- Prompt: Print out each entry below in full, exactly as given, excluding pictures.
==== Source data
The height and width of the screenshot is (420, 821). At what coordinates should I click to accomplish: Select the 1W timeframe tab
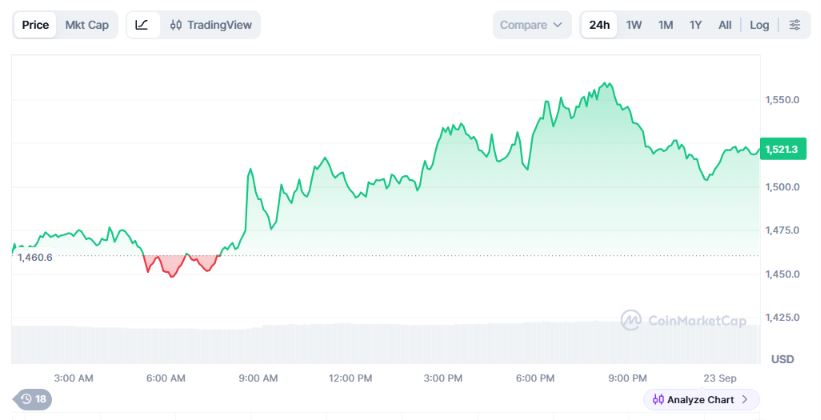pos(634,25)
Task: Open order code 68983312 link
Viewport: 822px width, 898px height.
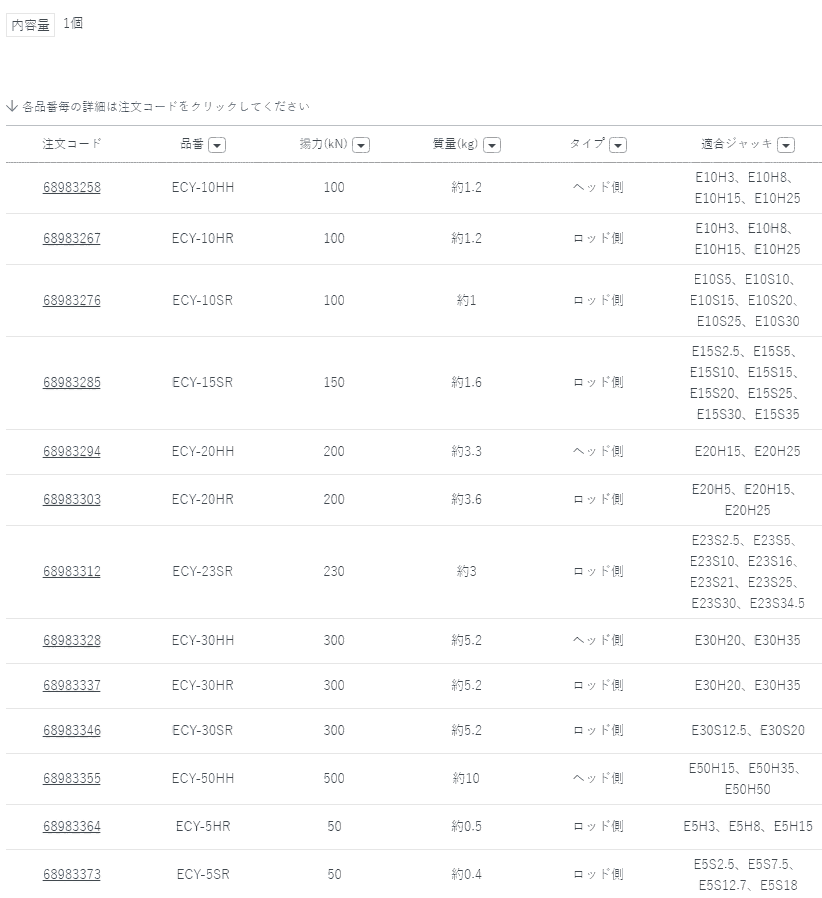Action: click(72, 572)
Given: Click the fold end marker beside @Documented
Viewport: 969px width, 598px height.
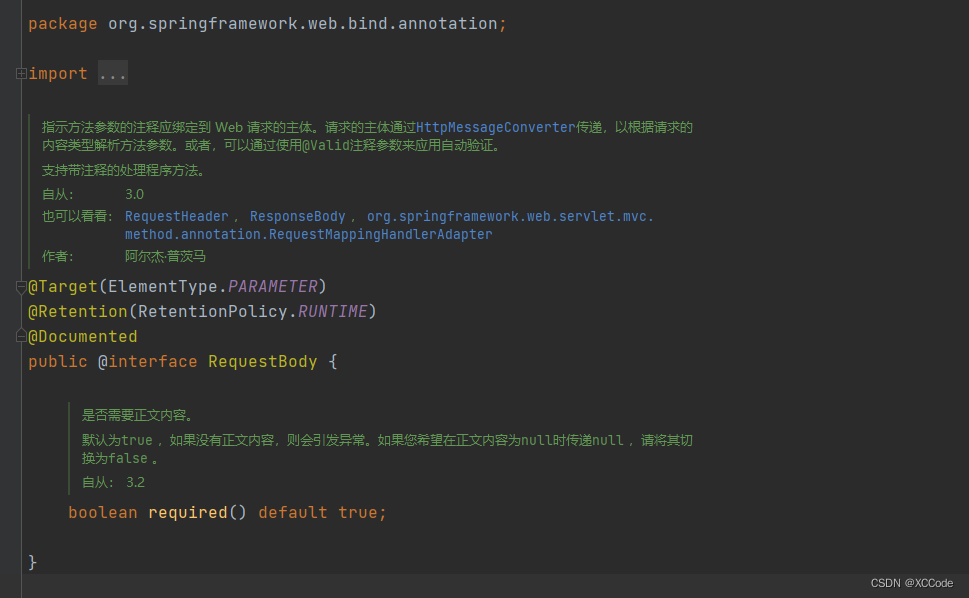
========
- Solution:
The height and width of the screenshot is (420, 821). At what coordinates should I click to accomplish: Select the 1W timeframe tab
pos(634,25)
Task: Open order code 68983312 link
Viewport: 822px width, 898px height.
Action: click(72, 572)
Given: Click the fold end marker beside @Documented
Viewport: 969px width, 598px height.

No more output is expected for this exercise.